Could you print the stretch of lines below from the one with "Task: Open the stock cubes notification icon" through the one with "360x167 pixels. Task: Open", exactly as they stand and without any pictures?

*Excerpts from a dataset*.
++++++

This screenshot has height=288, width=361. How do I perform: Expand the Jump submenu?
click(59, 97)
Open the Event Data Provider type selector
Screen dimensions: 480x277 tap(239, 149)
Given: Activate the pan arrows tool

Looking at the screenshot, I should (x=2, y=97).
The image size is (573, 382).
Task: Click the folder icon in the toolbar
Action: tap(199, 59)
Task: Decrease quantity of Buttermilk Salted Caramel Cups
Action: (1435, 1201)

++++++

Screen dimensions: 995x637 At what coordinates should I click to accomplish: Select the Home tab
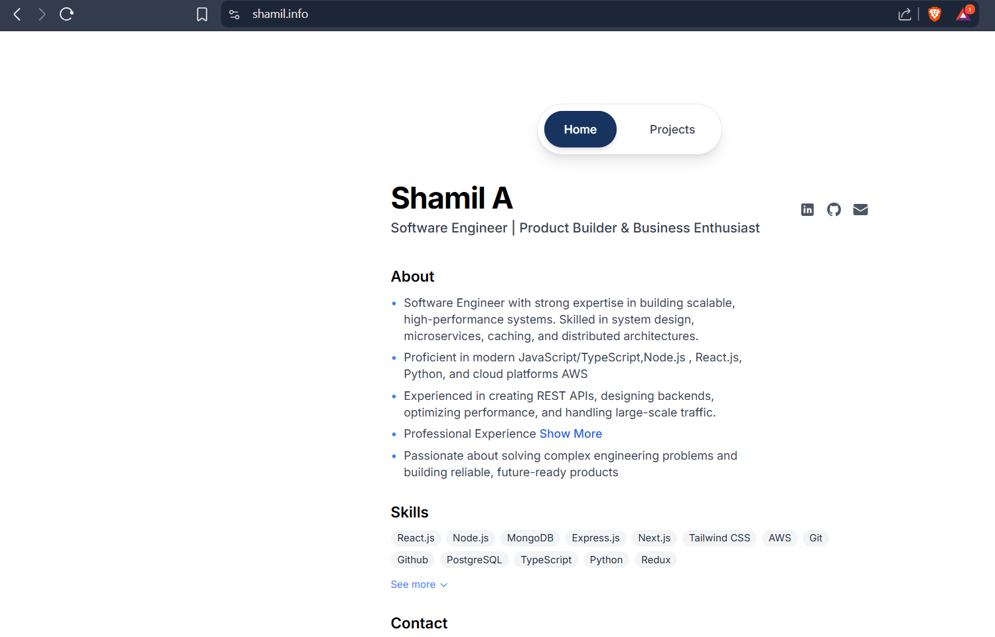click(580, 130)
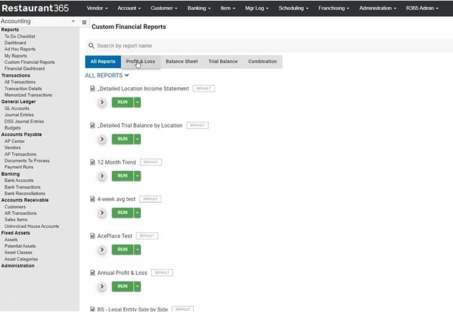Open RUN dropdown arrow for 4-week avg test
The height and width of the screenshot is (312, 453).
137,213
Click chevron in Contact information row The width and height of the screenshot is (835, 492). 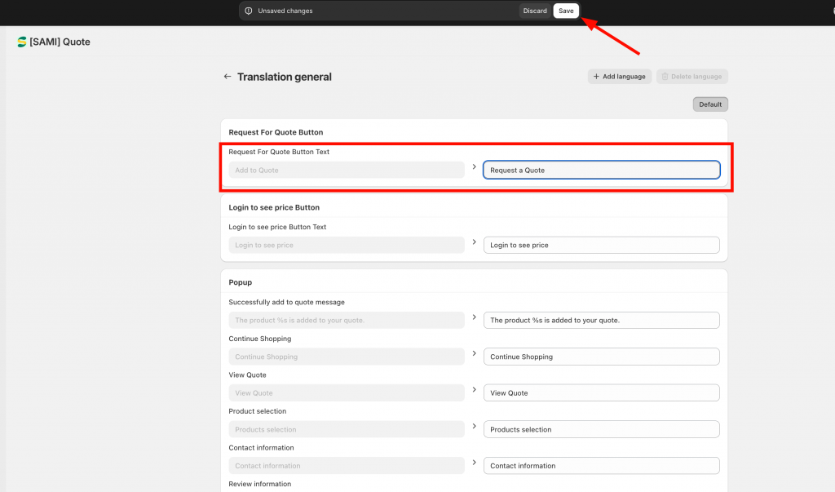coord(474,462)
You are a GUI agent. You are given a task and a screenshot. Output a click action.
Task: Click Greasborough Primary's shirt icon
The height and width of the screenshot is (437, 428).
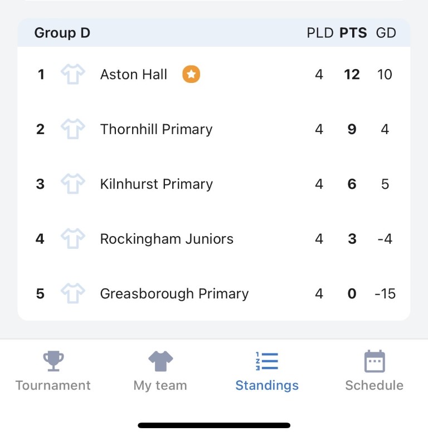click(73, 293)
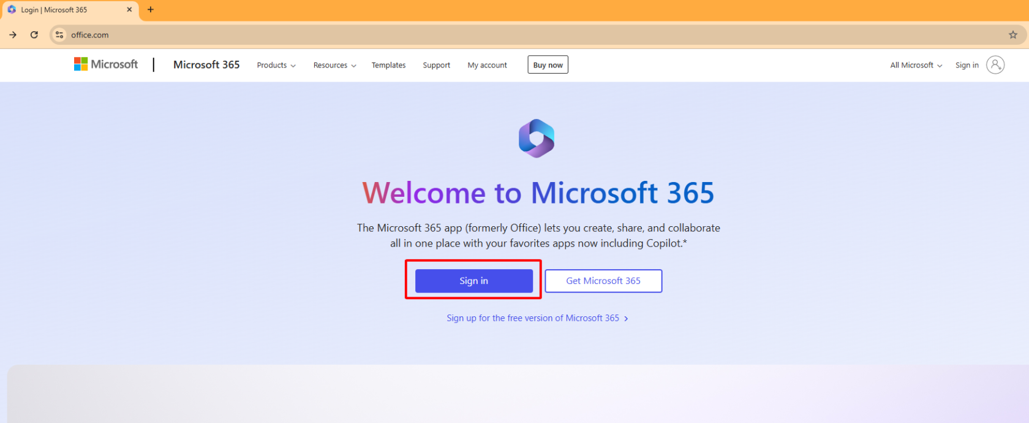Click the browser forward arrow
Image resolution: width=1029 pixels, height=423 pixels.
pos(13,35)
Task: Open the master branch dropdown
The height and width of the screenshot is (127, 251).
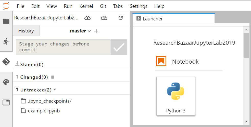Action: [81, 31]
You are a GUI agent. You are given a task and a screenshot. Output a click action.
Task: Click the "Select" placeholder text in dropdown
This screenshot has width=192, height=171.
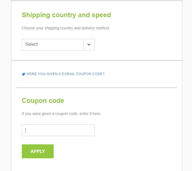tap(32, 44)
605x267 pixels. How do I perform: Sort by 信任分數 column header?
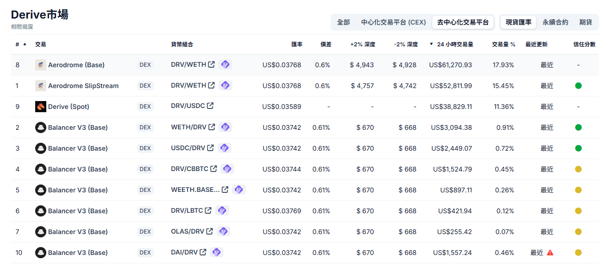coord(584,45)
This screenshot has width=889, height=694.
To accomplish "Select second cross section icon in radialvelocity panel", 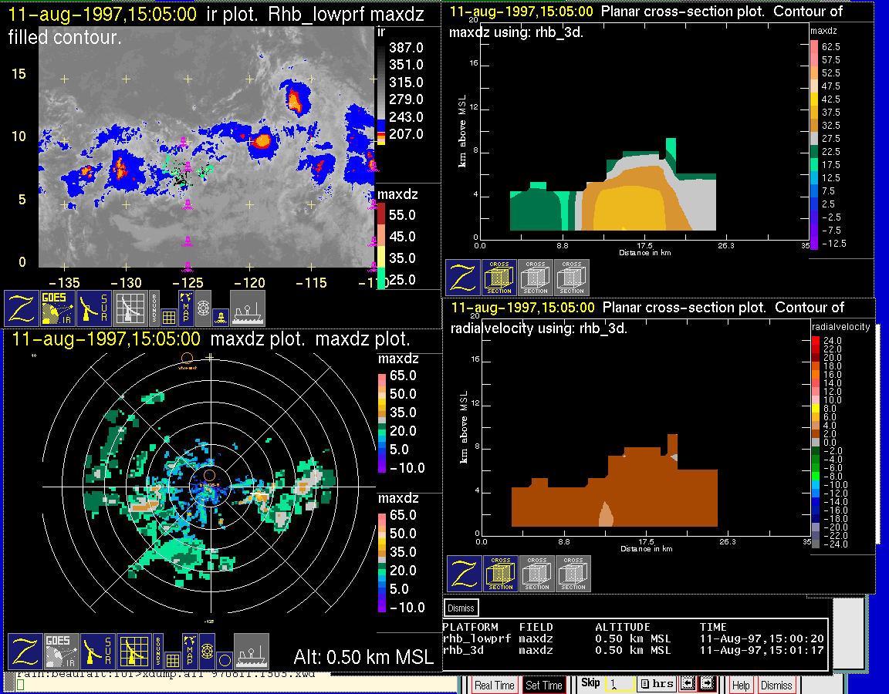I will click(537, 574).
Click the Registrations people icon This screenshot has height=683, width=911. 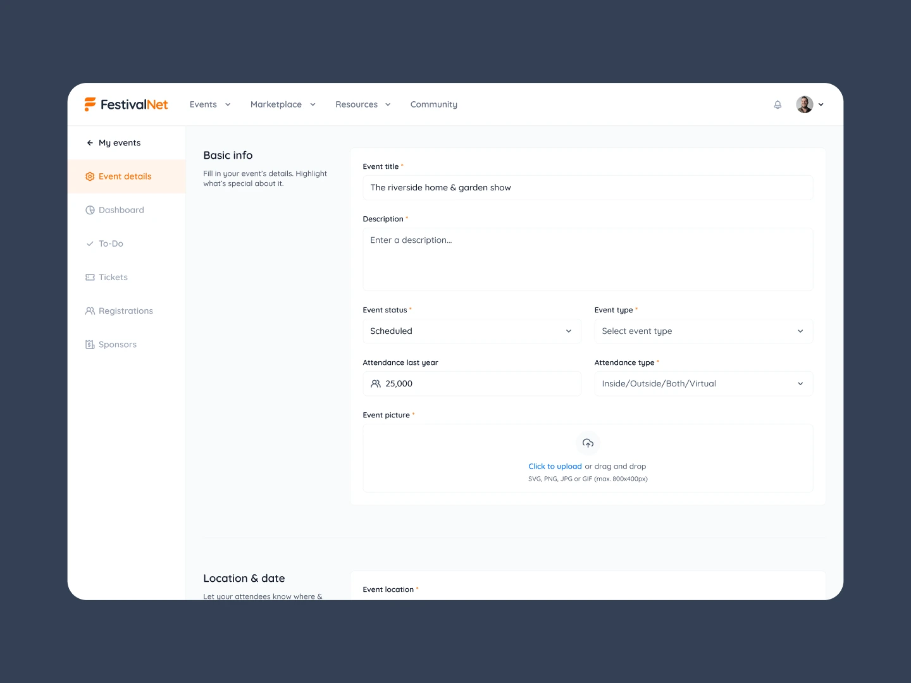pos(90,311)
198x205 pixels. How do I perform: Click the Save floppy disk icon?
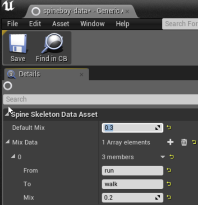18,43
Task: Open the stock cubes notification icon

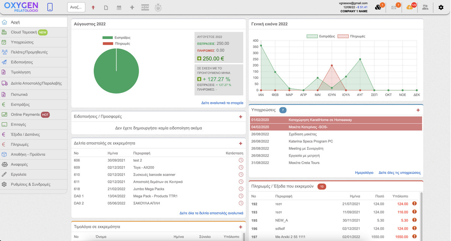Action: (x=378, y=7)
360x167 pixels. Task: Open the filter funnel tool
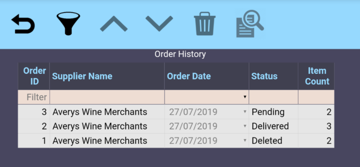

++++++

*Solution to this problem*.
Task: Open the stock cubes notification icon

Action: (x=378, y=7)
360x167 pixels. Task: Open the filter funnel tool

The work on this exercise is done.